For those already experiencing symptoms, retraining techniques can help correct the bladder-brain loop. Doctor Suraj Kukadia advised that you can retrain the brain-bladder loop by stopping and staying still when you feel a strong urge, and tightening and relaxing your pelvic floor rapidly. The specific clinical evidence or studies supporting these doctors' claims about bladder retraining and urge incontinence remain unclear.
I would say to my patients, it's like a car alarm that's become too sensitive. At first it only goes off when there's a real but then it starts going off at everything - a gust of wind, someone just walking past, that's what your bladder is doing. It starts sending, 'I need to go now' signals even when it's barely full, that's how urgency and urge incontinence develop or get worse. Because instead of emptying everything, you're teaching your bladder to signal to your brain you need to go earlier and earlier.
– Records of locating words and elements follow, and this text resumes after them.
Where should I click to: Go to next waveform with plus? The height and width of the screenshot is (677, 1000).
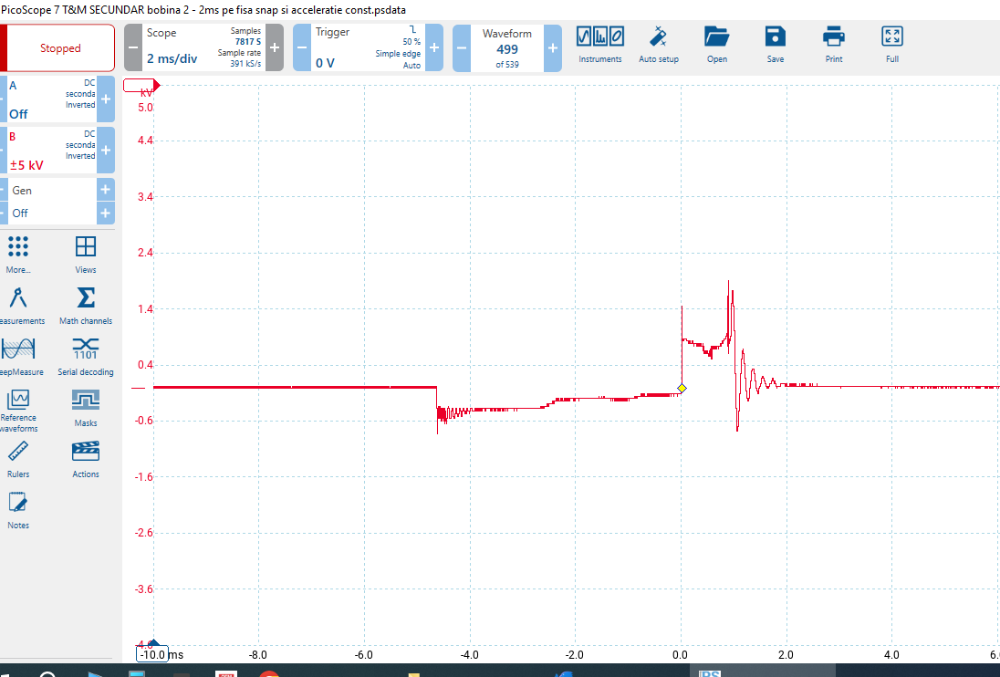coord(552,48)
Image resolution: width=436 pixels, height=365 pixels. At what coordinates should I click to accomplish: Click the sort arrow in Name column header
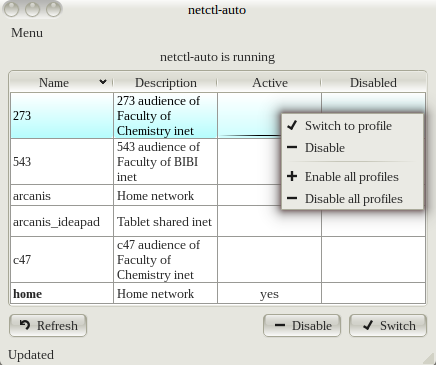click(103, 82)
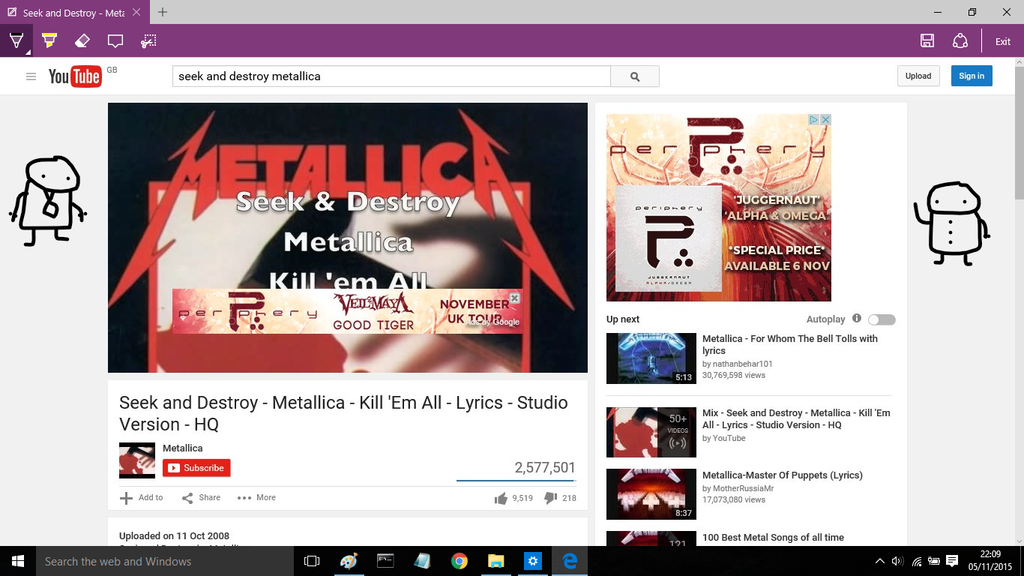
Task: Select the Pen tool in Web Note toolbar
Action: tap(16, 41)
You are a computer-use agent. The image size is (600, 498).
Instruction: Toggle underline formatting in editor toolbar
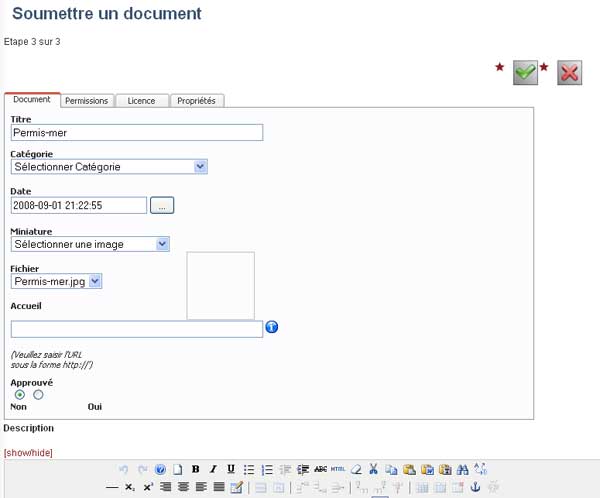[x=231, y=469]
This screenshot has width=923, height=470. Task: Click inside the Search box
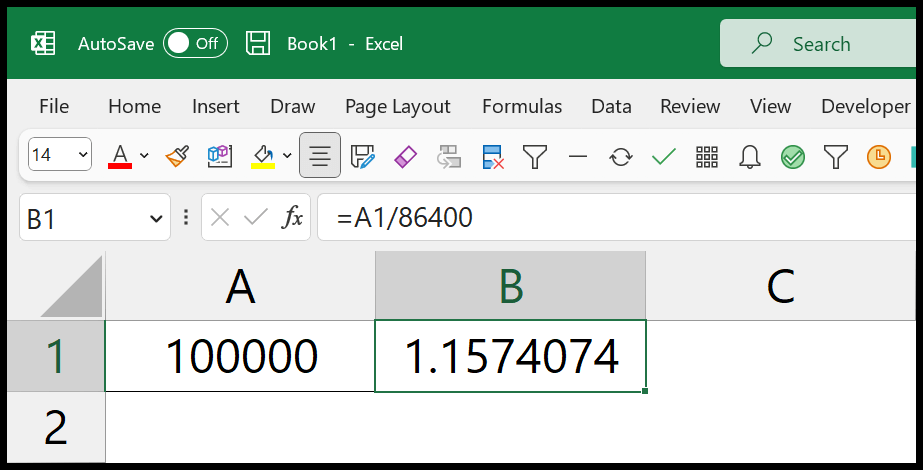click(x=821, y=44)
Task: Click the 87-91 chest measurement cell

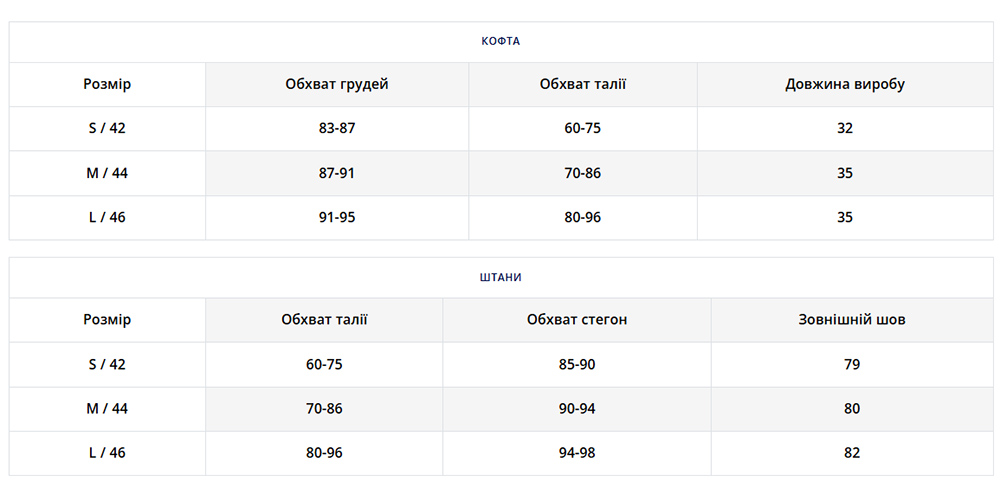Action: (337, 173)
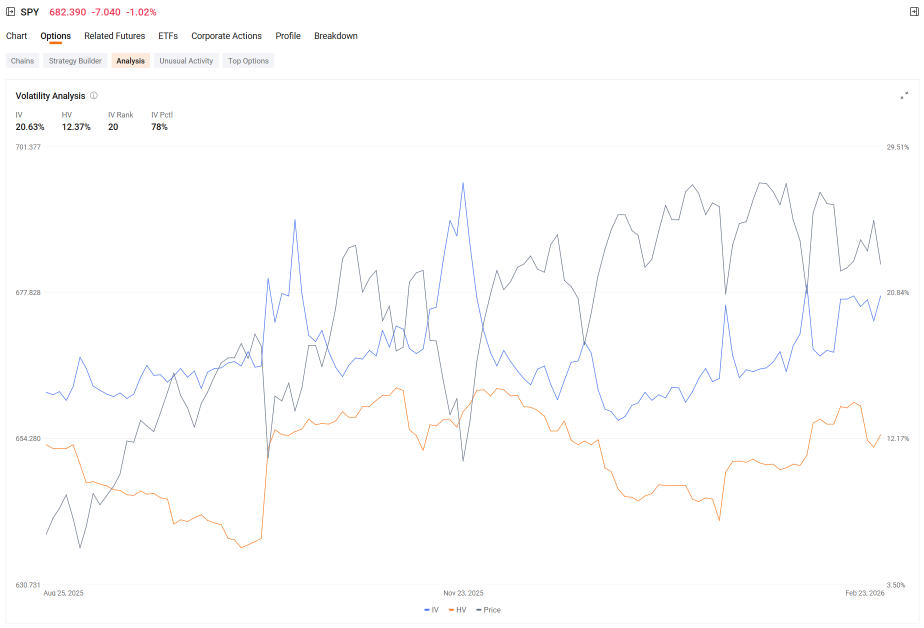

It is unknown how many people are affected by this issue or the prevalence of urge incontinence related to 'just in case wees'. Additionally, there are no confirmed medical guidelines or official health recommendations from organizations like the NHS regarding the frequency of urination and bladder training. Long-term success rates and potential risks of the retraining methods suggested by the doctors have not been detailed.
Factors like age, gender, or pre-existing medical conditions that might influence the effectiveness of these bladder retraining techniques are not specified.
So you end up waking up in the middle of the night needing to go even when your bladder isn't that full. And even though you went before you went to bed, you might not needed to but you went anyway.